*WORK TASK*
Lines from the top of the entries through the line that has "The width and height of the screenshot is (800, 487)." must be duplicated exactly, and no others.

*DATA SHOWN*
◆ ◆ ◆ ◆

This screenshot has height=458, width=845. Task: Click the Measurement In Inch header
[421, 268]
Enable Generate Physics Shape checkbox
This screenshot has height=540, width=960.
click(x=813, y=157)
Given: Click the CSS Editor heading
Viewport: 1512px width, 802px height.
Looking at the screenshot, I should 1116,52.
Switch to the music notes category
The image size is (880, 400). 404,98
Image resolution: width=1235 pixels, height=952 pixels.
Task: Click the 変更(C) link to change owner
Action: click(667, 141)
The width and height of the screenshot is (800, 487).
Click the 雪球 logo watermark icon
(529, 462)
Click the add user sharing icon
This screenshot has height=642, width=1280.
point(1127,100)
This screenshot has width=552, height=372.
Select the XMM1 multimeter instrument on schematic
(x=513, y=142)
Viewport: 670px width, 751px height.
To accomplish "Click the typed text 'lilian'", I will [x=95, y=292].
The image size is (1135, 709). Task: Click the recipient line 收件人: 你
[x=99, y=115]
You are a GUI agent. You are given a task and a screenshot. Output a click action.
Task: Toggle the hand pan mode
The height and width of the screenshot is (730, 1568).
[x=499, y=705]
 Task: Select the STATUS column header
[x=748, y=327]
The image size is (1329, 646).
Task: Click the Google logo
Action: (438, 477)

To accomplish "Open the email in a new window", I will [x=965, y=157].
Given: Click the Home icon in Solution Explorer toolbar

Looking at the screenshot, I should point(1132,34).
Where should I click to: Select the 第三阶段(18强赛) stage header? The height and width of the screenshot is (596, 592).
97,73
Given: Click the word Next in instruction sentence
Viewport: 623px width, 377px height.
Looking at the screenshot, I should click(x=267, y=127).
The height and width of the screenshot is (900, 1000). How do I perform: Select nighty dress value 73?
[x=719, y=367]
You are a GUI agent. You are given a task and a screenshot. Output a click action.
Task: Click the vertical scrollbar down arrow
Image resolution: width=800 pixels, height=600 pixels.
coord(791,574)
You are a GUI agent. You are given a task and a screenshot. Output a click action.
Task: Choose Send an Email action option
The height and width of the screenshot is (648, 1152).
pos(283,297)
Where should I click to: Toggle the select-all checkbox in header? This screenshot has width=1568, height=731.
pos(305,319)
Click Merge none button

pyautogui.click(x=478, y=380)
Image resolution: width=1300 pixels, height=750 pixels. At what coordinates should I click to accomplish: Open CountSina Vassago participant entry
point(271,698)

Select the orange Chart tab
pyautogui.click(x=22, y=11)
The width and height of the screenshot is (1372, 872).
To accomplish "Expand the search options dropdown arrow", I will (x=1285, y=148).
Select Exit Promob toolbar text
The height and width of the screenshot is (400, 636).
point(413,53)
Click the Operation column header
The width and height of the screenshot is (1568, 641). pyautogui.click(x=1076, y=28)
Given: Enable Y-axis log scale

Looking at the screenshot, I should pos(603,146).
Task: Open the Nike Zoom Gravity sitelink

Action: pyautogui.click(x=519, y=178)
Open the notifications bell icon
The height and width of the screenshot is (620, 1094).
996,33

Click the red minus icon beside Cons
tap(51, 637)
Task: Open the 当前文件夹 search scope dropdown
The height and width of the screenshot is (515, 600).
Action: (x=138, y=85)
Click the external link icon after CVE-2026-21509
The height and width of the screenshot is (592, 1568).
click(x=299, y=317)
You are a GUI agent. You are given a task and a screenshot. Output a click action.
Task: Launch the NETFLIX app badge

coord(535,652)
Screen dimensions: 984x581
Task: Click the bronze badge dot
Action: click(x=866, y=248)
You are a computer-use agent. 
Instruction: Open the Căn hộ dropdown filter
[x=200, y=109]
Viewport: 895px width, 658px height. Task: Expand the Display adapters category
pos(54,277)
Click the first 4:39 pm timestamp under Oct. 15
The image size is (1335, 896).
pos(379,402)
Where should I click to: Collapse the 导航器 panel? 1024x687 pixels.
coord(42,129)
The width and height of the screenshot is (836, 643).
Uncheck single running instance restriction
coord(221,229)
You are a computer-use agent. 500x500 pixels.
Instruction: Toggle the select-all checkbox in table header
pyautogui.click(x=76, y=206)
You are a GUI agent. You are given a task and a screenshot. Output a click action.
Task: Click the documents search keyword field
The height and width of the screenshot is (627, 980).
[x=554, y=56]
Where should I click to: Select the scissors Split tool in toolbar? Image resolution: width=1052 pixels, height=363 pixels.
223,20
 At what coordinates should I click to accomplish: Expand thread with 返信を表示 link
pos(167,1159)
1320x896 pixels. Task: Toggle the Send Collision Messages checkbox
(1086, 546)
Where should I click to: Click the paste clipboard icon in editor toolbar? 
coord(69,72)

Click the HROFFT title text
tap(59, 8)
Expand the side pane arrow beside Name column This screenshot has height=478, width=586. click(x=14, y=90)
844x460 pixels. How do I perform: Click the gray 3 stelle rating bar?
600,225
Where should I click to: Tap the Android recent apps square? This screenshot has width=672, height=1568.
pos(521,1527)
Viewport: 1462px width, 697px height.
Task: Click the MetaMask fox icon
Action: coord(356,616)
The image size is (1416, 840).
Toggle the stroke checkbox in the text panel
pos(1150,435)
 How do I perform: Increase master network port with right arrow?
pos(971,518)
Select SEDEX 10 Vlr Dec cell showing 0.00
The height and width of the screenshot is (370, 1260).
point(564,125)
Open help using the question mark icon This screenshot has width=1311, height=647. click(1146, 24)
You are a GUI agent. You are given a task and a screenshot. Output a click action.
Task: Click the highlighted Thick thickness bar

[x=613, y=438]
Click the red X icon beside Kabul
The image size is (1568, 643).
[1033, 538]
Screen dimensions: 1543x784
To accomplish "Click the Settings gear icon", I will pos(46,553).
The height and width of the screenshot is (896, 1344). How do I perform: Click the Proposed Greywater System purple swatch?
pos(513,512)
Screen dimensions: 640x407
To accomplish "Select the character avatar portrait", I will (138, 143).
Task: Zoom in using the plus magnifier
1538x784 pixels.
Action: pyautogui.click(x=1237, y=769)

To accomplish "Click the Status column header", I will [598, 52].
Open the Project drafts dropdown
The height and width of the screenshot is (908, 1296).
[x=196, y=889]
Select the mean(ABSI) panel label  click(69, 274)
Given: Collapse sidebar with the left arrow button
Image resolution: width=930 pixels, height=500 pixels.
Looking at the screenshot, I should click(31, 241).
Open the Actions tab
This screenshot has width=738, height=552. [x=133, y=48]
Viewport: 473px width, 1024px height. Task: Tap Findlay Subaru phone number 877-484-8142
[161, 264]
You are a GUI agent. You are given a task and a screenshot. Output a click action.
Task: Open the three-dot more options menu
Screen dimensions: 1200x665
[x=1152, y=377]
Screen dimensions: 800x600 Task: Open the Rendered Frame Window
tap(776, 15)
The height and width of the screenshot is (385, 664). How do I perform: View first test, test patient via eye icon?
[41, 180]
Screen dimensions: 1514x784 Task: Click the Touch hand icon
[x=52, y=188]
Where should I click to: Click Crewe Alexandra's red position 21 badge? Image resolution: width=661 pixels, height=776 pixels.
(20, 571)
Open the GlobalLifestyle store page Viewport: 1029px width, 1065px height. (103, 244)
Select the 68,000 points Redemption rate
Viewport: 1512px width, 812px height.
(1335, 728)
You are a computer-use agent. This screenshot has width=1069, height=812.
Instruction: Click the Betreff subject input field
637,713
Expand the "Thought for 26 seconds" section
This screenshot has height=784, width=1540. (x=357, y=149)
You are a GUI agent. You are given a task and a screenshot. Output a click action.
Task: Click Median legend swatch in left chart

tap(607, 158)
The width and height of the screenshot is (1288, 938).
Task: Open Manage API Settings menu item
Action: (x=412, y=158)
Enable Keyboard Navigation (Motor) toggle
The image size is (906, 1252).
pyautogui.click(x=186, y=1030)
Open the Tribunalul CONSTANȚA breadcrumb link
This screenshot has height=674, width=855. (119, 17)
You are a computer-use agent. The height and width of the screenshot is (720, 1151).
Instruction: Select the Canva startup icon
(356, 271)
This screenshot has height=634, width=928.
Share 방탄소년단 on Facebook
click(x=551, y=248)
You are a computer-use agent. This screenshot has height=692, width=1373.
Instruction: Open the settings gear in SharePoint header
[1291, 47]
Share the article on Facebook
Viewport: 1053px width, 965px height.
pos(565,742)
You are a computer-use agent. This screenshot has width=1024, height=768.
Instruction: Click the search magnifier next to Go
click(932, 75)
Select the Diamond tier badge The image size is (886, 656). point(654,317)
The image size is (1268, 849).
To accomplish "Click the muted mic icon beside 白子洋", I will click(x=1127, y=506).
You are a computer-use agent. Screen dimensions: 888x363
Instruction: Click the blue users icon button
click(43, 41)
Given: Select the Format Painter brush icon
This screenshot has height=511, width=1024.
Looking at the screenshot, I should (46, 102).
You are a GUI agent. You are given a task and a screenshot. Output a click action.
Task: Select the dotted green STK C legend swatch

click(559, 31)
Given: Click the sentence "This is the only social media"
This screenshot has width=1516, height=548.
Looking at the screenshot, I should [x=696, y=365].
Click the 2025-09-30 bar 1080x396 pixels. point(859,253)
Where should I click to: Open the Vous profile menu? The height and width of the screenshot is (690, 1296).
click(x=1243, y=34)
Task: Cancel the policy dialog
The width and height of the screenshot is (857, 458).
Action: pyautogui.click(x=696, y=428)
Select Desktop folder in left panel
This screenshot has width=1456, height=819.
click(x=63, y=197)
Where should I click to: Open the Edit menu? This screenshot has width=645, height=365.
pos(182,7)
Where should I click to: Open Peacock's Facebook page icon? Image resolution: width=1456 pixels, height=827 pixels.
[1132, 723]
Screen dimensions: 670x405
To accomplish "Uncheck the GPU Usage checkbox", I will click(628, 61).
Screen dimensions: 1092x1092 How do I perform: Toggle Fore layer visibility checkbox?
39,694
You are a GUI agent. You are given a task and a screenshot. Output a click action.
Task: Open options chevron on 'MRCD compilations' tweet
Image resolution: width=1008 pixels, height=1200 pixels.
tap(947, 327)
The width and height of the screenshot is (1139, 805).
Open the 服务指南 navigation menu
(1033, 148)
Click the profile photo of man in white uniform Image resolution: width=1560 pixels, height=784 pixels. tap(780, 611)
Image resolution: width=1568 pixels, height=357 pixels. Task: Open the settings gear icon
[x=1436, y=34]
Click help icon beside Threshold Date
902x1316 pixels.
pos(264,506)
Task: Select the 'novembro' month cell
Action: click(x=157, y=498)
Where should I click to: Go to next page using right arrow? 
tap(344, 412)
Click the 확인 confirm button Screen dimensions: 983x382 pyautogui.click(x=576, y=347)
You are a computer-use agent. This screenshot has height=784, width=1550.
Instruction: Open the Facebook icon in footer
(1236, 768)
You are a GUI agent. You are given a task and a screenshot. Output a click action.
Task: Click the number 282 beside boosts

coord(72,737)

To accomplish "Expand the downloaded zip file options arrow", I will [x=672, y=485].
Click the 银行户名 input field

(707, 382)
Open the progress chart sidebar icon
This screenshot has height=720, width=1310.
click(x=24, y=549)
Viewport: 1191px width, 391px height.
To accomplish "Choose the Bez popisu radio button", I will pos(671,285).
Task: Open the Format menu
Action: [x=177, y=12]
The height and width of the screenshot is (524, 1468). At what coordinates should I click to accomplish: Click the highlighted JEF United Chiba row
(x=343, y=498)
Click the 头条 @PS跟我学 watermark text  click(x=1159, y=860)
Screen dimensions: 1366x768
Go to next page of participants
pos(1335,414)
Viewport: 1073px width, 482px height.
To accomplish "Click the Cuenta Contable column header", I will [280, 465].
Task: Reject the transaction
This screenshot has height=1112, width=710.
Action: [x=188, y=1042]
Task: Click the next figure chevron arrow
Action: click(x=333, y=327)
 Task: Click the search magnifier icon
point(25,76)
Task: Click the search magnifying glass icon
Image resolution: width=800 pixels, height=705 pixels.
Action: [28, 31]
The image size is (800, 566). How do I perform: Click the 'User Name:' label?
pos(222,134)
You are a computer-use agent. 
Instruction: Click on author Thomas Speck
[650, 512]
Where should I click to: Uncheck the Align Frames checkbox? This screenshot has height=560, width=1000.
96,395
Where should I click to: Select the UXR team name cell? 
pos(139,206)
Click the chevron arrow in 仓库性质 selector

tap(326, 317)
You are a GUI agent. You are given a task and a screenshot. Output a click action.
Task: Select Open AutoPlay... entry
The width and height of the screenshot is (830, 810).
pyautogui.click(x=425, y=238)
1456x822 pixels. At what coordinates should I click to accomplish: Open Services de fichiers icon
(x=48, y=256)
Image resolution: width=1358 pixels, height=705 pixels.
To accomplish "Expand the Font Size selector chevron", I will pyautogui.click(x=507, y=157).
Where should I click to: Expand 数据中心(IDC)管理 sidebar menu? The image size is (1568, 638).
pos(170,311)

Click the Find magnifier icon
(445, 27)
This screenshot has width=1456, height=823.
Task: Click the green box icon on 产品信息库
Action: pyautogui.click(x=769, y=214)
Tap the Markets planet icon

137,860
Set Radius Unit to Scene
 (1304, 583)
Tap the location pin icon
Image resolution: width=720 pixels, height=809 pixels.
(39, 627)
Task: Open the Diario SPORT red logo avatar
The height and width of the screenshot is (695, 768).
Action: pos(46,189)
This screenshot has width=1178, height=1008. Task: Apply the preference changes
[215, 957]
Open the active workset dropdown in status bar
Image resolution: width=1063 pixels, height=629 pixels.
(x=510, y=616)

◆ ◆ ◆ ◆

*EXERCISE RESULT*
This screenshot has height=458, width=845. Task: Click the Measurement In Inch header
[421, 268]
Enable Generate Physics Shape checkbox
This screenshot has height=540, width=960.
click(x=813, y=157)
Given: Click the CSS Editor heading
Viewport: 1512px width, 802px height.
Looking at the screenshot, I should 1116,52.
Switch to the music notes category
The image size is (880, 400). 404,98
Image resolution: width=1235 pixels, height=952 pixels.
Task: Click the 変更(C) link to change owner
Action: click(667, 141)
The width and height of the screenshot is (800, 487).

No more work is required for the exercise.